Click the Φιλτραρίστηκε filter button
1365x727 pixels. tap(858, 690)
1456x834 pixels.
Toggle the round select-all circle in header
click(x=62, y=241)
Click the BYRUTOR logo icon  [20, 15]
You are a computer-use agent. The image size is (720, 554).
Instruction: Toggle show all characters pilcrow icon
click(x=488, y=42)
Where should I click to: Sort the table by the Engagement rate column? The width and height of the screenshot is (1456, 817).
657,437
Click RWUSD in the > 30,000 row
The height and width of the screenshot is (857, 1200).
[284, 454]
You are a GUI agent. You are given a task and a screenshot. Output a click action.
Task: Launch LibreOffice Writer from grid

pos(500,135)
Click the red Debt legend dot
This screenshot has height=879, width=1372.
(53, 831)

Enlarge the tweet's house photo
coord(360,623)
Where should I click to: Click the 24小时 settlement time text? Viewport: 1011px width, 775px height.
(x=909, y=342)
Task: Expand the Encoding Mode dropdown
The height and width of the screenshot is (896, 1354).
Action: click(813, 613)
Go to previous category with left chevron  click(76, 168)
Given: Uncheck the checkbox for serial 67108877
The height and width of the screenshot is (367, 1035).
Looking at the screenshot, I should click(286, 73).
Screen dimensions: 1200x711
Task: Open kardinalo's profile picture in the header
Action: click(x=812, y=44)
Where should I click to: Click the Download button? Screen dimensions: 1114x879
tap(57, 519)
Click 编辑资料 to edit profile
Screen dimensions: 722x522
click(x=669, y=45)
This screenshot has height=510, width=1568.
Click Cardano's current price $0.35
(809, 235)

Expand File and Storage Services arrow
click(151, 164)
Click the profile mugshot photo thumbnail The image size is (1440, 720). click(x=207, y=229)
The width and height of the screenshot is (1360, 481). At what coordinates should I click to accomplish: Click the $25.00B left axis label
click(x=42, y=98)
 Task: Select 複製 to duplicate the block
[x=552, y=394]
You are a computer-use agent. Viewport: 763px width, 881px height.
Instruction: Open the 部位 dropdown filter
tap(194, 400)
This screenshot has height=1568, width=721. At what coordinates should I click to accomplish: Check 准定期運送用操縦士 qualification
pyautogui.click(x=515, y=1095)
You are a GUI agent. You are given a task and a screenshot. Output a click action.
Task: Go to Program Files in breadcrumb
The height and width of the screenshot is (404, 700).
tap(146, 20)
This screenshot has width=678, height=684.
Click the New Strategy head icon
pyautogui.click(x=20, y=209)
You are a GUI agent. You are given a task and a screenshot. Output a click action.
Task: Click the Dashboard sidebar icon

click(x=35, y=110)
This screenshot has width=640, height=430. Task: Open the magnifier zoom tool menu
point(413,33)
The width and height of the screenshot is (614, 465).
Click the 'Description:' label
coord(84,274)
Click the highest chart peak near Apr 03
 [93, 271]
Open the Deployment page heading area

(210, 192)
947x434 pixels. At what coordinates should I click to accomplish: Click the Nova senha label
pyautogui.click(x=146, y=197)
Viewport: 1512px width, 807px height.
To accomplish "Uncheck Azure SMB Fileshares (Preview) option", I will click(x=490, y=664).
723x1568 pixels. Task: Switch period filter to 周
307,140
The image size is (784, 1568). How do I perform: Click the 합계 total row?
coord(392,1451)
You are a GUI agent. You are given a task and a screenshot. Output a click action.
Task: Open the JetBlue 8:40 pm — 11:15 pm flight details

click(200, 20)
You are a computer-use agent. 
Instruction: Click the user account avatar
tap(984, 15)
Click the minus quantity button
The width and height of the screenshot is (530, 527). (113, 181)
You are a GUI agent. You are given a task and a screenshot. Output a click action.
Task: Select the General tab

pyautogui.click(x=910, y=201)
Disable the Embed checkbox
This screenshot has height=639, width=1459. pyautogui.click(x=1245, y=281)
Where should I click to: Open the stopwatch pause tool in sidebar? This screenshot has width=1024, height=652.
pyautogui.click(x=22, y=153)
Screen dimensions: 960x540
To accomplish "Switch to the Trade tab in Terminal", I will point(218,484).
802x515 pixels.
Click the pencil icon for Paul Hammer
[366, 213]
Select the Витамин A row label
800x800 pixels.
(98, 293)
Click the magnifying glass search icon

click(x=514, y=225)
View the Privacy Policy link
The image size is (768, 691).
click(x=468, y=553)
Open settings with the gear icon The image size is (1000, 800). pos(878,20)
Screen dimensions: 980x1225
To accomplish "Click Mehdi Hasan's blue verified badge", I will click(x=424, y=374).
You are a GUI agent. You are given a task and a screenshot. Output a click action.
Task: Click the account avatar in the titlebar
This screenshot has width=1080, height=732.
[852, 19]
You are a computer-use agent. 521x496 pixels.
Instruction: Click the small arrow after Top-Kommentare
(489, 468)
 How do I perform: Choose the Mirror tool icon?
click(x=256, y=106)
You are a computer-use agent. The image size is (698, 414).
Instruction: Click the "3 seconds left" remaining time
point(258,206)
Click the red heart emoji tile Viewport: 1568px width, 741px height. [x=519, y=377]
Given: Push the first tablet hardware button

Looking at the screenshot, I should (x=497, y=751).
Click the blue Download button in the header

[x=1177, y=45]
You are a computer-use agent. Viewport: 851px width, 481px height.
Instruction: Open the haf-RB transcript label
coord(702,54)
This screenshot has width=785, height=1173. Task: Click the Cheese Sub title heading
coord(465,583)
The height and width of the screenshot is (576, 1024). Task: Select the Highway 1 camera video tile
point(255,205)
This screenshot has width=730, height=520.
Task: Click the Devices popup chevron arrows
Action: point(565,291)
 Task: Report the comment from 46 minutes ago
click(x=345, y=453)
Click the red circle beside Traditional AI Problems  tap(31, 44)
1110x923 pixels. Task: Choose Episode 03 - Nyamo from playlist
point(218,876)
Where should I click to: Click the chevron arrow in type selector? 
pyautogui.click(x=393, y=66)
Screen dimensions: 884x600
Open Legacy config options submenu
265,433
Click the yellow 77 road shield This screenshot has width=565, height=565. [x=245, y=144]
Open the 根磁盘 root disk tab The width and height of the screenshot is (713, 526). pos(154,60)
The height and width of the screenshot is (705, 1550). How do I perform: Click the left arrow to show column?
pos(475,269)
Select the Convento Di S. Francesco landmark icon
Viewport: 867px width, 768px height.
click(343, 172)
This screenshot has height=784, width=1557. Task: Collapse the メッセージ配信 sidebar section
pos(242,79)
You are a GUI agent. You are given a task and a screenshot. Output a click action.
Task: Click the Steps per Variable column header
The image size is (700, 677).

----------------------------------------

- **Exercise directions**
Identify the lines of the entries containing the string "will". Copy each such line.

- **Result**
To accomplish "Uncheck Azure SMB Fileshares (Preview) option", I will click(x=490, y=664).
To accomplish "Switch to the Trade tab in Terminal", I will point(218,484).
To accomplish "Click Mehdi Hasan's blue verified badge", I will click(x=424, y=374).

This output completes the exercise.